23: Era un fantasma

23

«Era un fantasma»

«Con mi muerte debería haber terminado todo, pero no fue así. Unas horas después volví a abrir los ojos. Estaba tirada en el suelo, allí donde me había derribado el monstruo.

»En un principio no me di cuenta del cambio que se había producido en mí. Los colores eran más suaves y las formas de los objetos parecían difuminadas, como si en torno a ellas hubiera un velo de niebla.

»Traté de incorporarme y salí despedida hacia arriba. Atravesé el techo de la casa como si este no existiera y me encontré metida de lleno en una nube. Fue entonces cuando me di cuenta de en qué me había convertido.

»Era un fantasma.

»Regresé a la casa, tratando de dominarme. Mi nueva realidad era borrosa y además las lágrimas me cegaban. En los minutos que llevaba muerta había llorado más de lo que lo había hecho en toda mi vida.

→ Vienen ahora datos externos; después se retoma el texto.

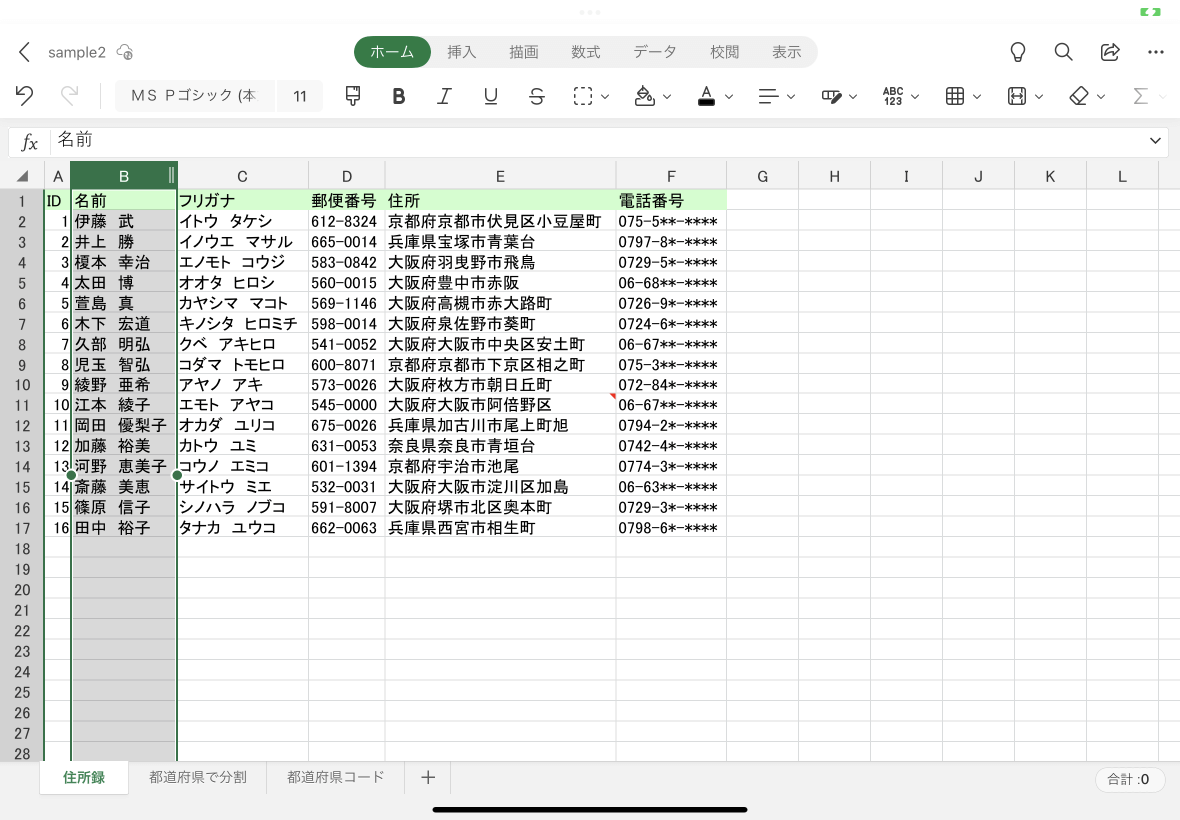Screen dimensions: 1180x820
Task: Open the search magnifier icon
Action: tap(1063, 52)
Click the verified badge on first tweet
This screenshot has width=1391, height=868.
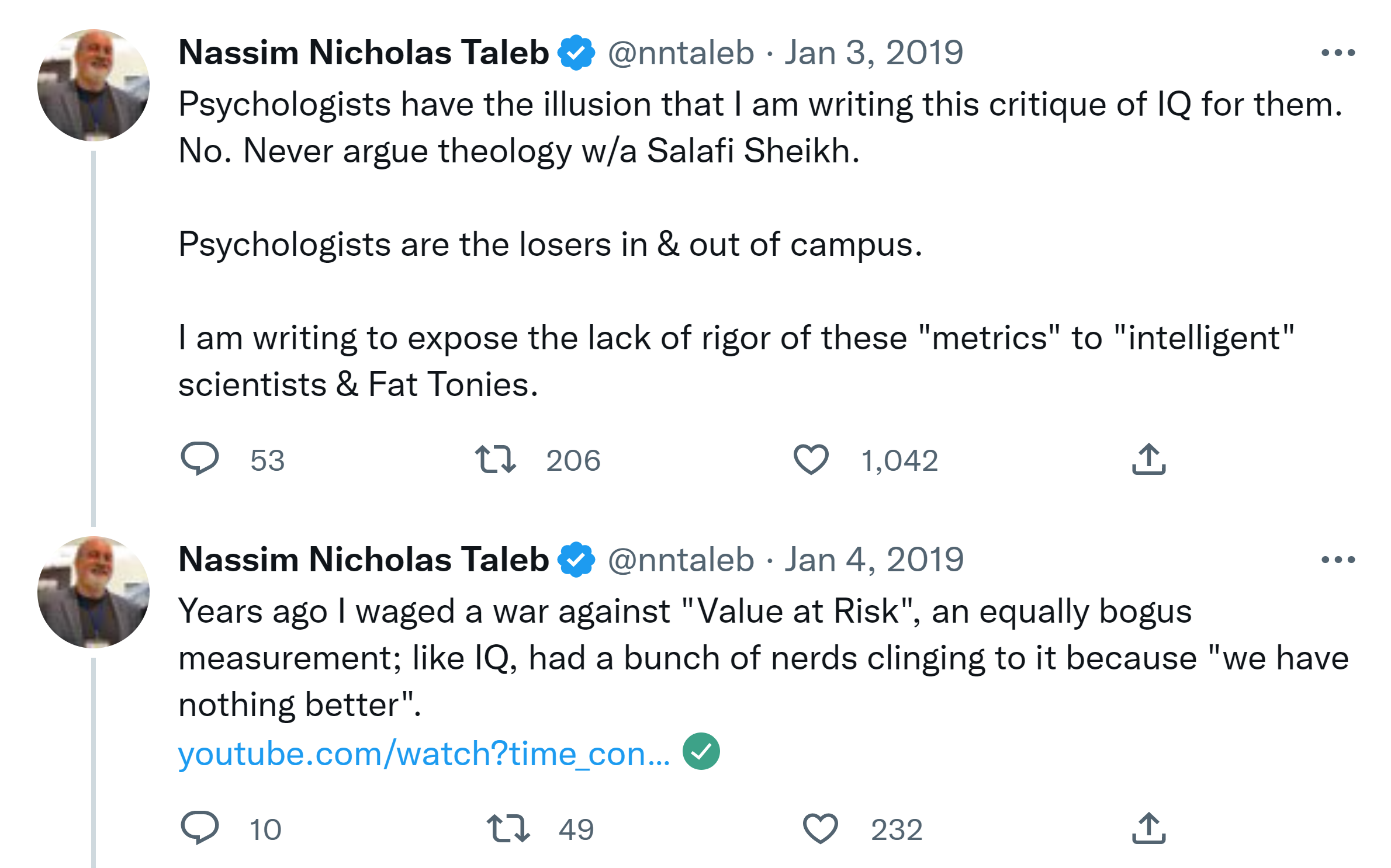tap(576, 53)
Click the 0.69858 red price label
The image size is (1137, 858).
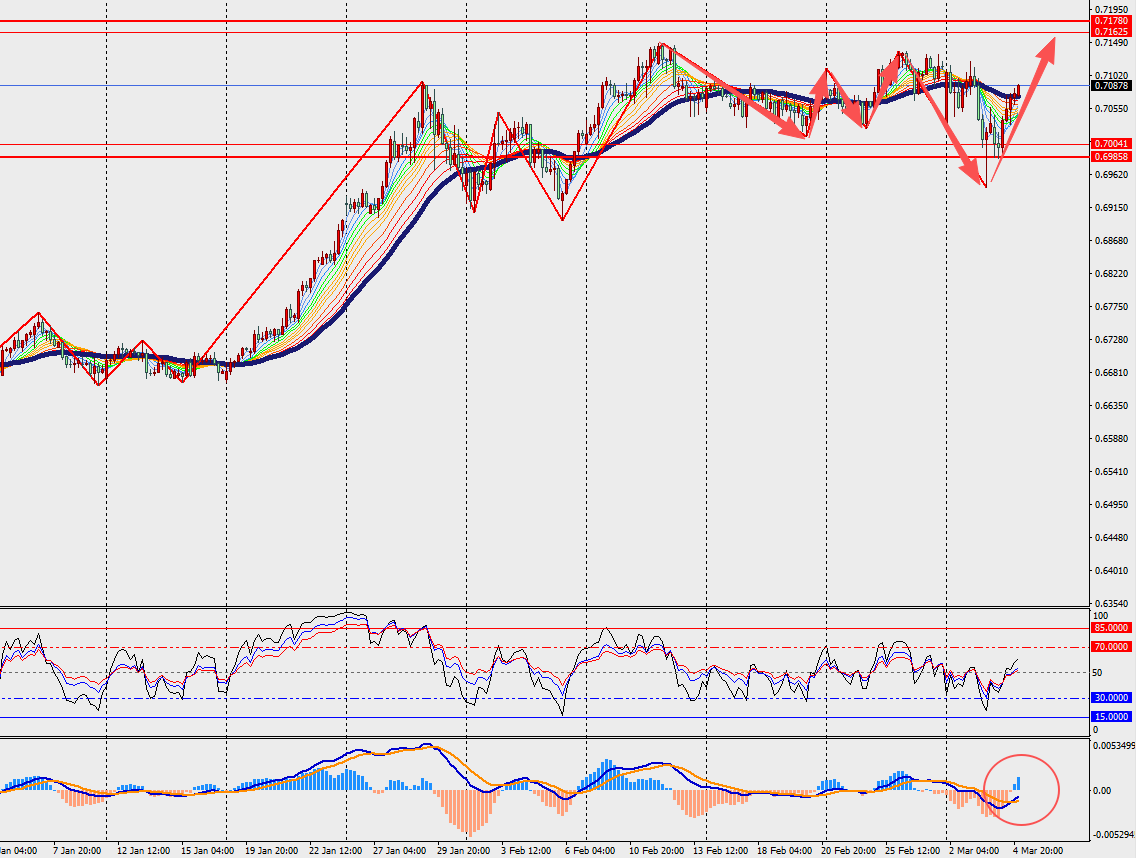[x=1111, y=157]
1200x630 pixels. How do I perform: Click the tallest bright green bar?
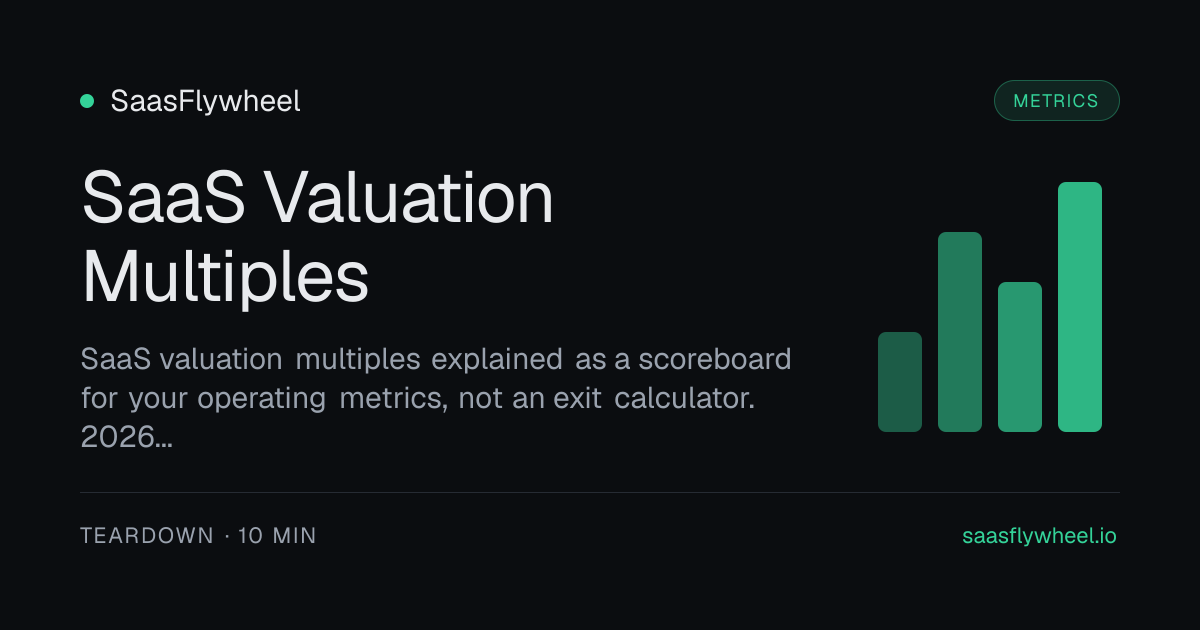[x=1080, y=307]
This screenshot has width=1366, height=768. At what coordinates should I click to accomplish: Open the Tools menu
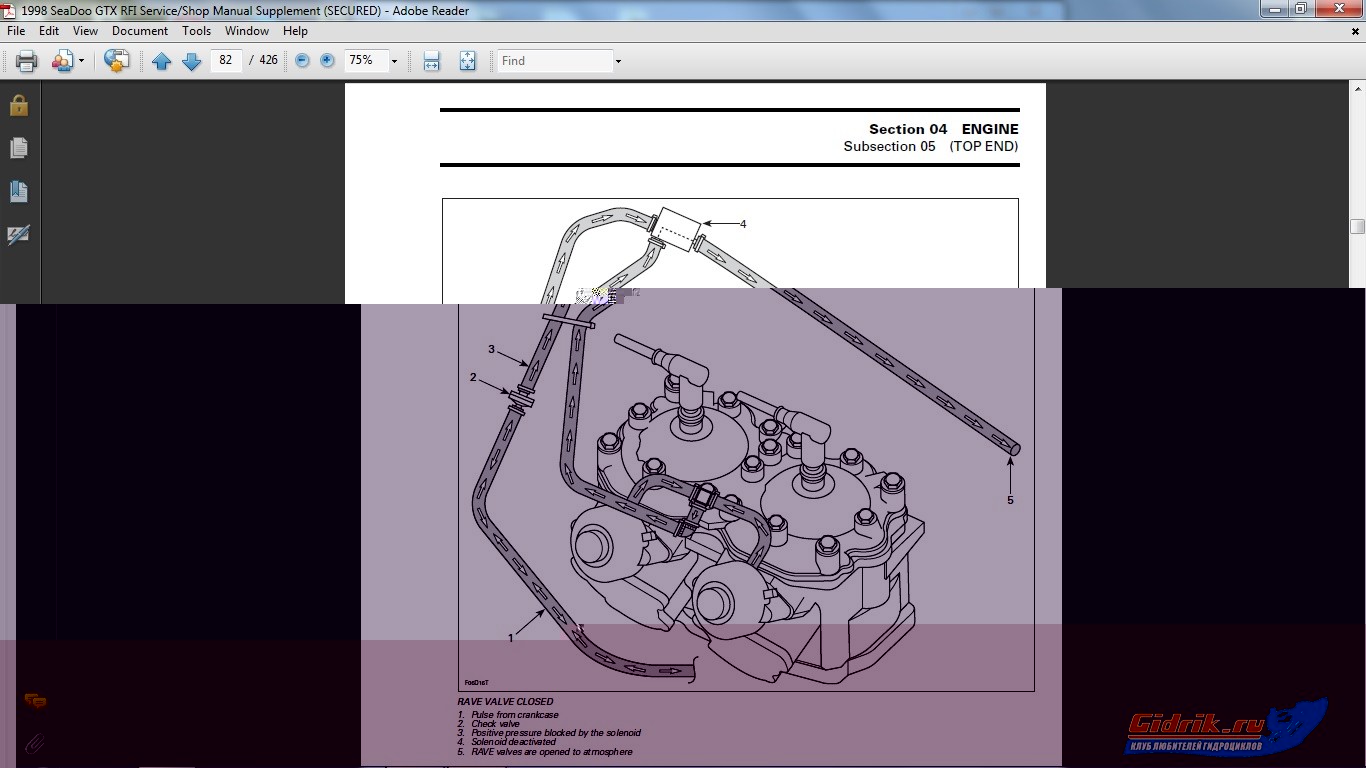click(196, 31)
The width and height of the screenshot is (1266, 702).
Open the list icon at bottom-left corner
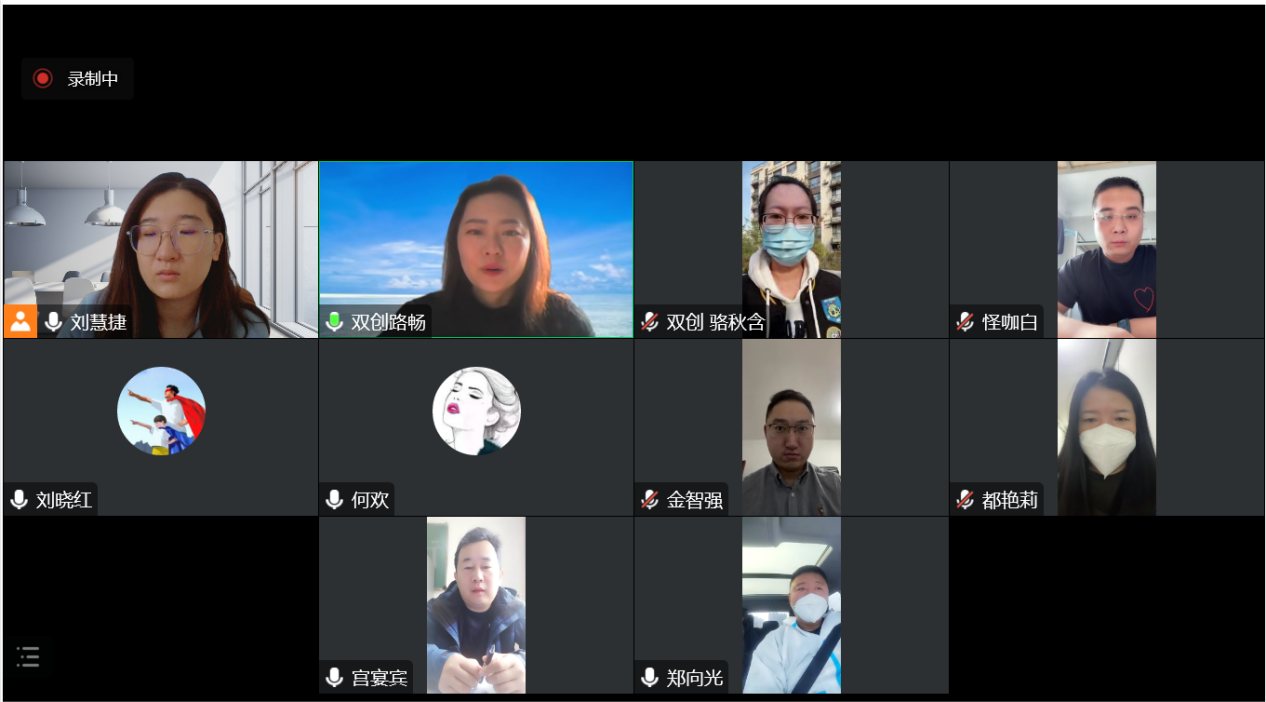coord(28,657)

»Atravesé el tejado y me encontré suspendida en mitad del pasillo. La casa estaba llena de ruidos; cajones que se abrían y cerraban, golpes, muebles arrastrados por el parqué… Nuestros asesinos estaban registrándolo todo. Frenética, intenté recordar lo que sabía sobre fantasmas. Pero sólo venía a mi mente una y otra vez la misma cantinela: “Están muertos. Tu familia ha muerto. Tú estás muerta”. De pronto la criatura que me había matado apareció en el pasillo. Salía de una habitación y se encaminaba a la de enfrente. Sus cabezas hablaban entre ellas y parecía tan absorta en la conversación que ni uno de sus ojos se fijó en mí. Yo me la quedé mirando desde donde me encontraba, flotando pegada al techo.

»Estaba tan asustada que muy probablemente me habría quedado allí hasta que me hubiesen encontrado. Pero vi mi sangre en las garras de aquel espanto y, ahogando un grito, retrocedí en el aire, traspasé la pared y acabé en la habitación que el monstruo acababa de abandonar. Era el cuarto de mis hermanos. Todo estaba patas arriba, deshecho. Hasta habían destripado los colchones… Atravesé el suelo para asomarme a la planta baja, más por alejarme de aquella cosa que por ver qué había sucedido allí.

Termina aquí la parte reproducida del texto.